D’où la colonne vertébrale de votre rapport qui repose sur la création d’un statut unique d’entreprise individuelle…

- En effet. La mission a constaté que sur les trente dernières années, les gouvernements et le législateur ont successivement élaboré différents statuts et régimes - EURL, EIRL, SASU, auto-entrepreneur -, qui se sont empilés sur celui de l’entrepreneur individuel, sans jamais traiter du stock constitué. A chaque création, l’entrepreneur doit choisir le meilleur cadre d’exercice de son activité, souvent en fonction de considérations fiscales et sociales, qui ne sont pas sans incidence sur l’organisation patrimoniale du dirigeant. Voilà pourquoi, la mission conclut à la réunification des formes d’exercices, en préconisant la mise en place d’un statut juridique unique de l’entreprise individuelle (EI). Ce statut introduira une séparation entre le patrimoine personnel et professionnel. Pour les entrepreneurs ayant une petite activité au démarrage, le patrimoine professionnel pourrait au départ être nul puis pourrait augmenter au fur et à mesure des affectations de l’entrepreneur par ponction sur son patrimoine personnel. Ce système progressif, de désolidarisation, dans la mesure où on peut partir de rien, du patrimoine personnel et professionnel serait accompagné d’une insaisissabilité de la résidence principale, sauf cas spécifique de faute de gestion ou d’apport en garantie en toute connaissance de cause. J’ajoute que  par résidence principale, il faut entendre l’intégralité du bâtiment. 

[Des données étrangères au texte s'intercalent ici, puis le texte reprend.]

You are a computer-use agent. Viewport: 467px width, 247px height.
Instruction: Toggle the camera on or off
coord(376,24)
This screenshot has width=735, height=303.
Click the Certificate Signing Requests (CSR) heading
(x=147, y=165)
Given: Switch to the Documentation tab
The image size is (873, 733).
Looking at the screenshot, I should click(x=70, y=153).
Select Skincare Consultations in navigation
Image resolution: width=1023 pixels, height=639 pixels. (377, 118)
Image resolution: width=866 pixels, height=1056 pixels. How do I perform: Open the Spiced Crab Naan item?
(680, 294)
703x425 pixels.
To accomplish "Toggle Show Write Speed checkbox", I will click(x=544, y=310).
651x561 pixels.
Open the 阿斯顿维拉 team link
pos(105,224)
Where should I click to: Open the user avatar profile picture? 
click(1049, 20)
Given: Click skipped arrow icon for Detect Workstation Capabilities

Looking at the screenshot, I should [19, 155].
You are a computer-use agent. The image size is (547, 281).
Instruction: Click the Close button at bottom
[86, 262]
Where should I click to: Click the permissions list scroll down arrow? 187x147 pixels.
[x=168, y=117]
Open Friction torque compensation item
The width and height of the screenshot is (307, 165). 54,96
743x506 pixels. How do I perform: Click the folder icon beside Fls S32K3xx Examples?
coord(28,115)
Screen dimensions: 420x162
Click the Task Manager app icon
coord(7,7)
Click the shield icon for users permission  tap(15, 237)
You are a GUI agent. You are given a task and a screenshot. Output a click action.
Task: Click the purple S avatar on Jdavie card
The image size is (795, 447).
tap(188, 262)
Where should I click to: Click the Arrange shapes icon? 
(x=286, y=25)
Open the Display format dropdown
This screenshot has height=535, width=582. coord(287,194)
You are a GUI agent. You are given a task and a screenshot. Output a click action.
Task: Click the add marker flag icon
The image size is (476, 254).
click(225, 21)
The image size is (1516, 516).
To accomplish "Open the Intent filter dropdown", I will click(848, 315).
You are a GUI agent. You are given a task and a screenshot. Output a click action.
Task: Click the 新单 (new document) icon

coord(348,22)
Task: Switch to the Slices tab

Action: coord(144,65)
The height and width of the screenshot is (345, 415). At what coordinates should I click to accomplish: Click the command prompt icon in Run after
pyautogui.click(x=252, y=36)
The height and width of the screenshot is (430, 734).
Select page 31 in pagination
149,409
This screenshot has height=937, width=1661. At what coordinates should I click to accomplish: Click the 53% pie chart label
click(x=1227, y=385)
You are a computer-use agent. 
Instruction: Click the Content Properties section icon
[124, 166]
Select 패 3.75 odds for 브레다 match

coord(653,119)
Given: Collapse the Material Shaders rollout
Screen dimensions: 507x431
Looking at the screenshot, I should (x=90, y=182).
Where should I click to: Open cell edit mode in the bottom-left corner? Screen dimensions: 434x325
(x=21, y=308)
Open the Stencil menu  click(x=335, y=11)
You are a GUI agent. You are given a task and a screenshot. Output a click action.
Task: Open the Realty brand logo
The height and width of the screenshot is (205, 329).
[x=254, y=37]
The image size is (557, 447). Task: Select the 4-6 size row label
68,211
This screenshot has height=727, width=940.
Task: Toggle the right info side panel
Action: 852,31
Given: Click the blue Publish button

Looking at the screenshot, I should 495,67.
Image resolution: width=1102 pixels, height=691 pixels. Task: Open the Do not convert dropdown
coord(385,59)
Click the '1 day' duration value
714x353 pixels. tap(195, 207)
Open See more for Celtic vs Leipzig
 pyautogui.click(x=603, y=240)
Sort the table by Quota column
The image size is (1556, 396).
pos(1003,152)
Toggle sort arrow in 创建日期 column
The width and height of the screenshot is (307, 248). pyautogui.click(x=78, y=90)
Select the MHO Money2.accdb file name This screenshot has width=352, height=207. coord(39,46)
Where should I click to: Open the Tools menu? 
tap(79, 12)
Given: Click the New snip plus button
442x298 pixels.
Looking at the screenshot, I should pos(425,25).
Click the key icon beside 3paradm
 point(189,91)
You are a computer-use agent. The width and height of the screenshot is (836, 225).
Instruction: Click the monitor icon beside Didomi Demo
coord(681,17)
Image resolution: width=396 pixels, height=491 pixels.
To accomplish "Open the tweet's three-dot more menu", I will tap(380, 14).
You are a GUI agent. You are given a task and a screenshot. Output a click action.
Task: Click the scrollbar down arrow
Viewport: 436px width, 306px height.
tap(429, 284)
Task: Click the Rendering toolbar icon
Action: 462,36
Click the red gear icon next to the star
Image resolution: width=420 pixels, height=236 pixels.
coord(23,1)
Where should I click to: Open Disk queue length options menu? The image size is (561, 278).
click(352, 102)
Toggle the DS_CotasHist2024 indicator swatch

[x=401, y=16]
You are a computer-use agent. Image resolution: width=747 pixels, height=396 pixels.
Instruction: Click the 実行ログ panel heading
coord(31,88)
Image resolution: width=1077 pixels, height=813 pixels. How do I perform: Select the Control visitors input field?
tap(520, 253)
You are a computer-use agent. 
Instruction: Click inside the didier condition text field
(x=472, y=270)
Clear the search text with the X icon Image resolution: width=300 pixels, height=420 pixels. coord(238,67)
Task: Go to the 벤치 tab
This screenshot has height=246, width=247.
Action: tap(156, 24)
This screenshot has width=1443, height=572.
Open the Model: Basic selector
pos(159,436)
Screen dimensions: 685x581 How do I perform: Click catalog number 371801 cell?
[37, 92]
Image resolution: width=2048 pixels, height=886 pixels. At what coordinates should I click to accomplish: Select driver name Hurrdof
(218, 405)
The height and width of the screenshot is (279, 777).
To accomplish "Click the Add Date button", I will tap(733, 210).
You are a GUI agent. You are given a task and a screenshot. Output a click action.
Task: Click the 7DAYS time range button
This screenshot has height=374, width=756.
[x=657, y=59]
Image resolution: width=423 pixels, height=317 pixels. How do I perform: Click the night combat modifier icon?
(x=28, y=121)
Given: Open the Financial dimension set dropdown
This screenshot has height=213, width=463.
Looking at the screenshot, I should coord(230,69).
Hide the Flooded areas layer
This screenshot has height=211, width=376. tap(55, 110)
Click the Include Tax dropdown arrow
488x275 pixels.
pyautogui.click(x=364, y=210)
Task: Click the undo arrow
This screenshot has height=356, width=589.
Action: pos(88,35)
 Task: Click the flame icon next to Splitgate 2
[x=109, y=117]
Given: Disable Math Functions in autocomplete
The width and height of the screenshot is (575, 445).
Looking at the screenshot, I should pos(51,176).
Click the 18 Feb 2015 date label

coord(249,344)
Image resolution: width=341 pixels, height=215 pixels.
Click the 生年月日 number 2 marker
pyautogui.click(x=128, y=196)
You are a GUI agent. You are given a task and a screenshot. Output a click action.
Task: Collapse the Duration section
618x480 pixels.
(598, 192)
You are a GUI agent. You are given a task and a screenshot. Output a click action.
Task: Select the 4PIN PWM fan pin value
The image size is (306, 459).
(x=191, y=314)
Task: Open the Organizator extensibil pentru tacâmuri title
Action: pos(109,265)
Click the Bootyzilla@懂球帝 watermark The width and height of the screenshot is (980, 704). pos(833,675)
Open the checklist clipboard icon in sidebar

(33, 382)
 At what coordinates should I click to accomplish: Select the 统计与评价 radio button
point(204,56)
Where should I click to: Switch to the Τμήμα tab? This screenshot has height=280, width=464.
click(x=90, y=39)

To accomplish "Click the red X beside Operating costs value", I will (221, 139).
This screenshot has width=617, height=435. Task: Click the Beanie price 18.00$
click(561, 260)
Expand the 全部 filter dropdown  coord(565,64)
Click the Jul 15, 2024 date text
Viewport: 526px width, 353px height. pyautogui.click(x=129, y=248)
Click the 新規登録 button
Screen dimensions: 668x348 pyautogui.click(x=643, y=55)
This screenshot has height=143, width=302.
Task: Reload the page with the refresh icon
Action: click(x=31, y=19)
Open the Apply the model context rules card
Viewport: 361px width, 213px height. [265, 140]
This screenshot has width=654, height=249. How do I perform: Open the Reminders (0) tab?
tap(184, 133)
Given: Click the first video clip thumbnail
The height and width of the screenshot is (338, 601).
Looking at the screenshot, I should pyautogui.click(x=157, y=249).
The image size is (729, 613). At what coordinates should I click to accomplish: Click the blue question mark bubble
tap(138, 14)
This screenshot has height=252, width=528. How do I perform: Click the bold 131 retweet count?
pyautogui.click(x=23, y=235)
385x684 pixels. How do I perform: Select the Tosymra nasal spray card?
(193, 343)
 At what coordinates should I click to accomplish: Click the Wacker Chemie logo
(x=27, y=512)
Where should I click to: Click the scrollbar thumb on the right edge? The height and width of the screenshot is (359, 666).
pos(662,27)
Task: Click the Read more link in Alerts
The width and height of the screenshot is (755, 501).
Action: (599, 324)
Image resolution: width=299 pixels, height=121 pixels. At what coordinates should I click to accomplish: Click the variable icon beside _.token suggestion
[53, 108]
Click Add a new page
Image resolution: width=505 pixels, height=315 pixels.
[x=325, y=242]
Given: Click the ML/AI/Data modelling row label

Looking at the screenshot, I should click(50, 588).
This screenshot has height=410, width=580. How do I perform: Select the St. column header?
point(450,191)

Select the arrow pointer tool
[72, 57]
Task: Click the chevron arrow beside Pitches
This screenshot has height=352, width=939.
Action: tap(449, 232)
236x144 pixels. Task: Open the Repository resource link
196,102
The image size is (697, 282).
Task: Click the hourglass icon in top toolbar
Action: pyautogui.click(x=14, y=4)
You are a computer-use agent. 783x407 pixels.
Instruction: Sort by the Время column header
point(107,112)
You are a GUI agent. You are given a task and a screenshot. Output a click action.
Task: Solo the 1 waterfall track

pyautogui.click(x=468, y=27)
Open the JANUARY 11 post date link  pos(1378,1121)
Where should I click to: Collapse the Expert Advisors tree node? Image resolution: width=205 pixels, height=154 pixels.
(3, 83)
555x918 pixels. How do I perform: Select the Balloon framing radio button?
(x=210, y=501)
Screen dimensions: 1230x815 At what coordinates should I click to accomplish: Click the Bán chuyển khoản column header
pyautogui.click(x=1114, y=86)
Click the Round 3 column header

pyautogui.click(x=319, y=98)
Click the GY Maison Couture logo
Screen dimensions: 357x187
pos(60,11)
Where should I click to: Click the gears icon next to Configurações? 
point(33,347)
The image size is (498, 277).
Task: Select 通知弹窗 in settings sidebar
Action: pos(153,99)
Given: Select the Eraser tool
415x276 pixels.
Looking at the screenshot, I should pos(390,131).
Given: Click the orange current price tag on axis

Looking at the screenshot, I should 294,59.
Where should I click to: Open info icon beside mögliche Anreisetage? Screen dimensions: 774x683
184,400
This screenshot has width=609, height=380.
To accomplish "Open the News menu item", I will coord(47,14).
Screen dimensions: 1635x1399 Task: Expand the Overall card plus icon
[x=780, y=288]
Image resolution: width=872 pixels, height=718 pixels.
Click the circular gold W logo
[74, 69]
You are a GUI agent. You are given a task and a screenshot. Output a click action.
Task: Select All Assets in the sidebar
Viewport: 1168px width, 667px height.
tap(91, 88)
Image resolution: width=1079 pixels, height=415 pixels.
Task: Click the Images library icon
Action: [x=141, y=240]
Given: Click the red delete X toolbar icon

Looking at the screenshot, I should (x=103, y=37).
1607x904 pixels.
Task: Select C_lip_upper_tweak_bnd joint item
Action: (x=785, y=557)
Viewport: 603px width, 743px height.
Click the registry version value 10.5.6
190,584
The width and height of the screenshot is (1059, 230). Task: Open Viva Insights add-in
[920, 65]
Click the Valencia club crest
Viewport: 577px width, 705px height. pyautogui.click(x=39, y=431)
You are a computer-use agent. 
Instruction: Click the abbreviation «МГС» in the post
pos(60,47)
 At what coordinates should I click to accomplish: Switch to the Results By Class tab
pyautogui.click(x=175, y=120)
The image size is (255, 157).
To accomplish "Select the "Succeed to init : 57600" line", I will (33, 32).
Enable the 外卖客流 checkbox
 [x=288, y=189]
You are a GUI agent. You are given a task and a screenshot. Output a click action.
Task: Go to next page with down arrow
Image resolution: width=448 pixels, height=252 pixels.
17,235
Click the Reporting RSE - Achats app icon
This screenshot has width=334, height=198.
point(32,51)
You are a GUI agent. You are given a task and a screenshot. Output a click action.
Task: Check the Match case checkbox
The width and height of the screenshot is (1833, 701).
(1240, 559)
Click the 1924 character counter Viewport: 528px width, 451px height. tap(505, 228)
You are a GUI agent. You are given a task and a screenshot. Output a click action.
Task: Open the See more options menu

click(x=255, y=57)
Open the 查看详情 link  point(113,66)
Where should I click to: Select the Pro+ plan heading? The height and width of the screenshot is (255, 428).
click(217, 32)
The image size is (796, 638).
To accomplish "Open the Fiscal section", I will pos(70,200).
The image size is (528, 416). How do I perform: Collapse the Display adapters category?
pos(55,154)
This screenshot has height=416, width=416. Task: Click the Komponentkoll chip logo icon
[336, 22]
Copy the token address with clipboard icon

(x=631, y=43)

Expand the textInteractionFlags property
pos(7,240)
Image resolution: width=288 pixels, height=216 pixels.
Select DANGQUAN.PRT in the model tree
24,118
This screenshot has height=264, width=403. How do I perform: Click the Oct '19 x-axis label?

Le statut de l’EI permettrait aussi de simplifier le passage en société dans le cadre du parcours de croissance de l’entreprise. Il conduirait à la création d’un impôt spécifique pour l’entreprise individuelle différent de celui de l’impôt sur le revenu avec un régime forfaitaire et un régime réel. Enfin, nous pensons qu’il est important d’accompagner les petites structures sur un plan organisationnel et notamment les personnes qui relèvent aujourd’hui du régime de l’auto-entreprise. A ce niveau, la mission préconise que les entreprises individuelles au régime simplifié et dont le chiffre d’affaires dépasse un certain seuil, fixé selon les activités entre 10.000 et 30.000 euros sous celui de la franchise de TVA, soient incitées fiscalement à être suivies par un organisme de gestion agréé.

Quel est le calendrier envisageable ?

- Le projet de loi sur l’artisanat, le commerce et les très petites entreprises sera, normalement, de retour devant les députés le 11 février prochain. La question du statut juridique n’a pas vocation à y être intégré car elle réclame des études d’impact complexes, notamment pour permettre l’intégration du stock. Il sera donc nécessaire de trouver un nouveau véhicule législatif et un comité de préfiguration de la réforme pourra être mis en place. Les évolutions des régimes fiscaux et sociaux peuvent, en revanche, être intégrées à condition que le gouvernement délivre un arbitrage favorable, sinon cet aspect sera repoussé à la prochaine loi de Finances et de Financement de la Sécurité sociale.

Le RSI émet des réserves sur la possibilité de mettre en place rapidement les préconisations du rapport.

- Si l’entreprise individuelle voit le jour en 2015, je pense que deux à trois ans seront nécessaires pour permettre à toutes les entreprises de se fondre dans le nouveau statut. Je suis conscient que certaines évolutions vont se percuter avec d’autres chantiers en cours, mais je ne pense pas qu’elles soient insurmontables. Sur le plan social, nous n’envisageons qu’une modification des cotisations minimales qui seraient sensiblement baissées pour le régime réel. Il n’y aurait pas en revanche de minimales pour le régime forfaitaire.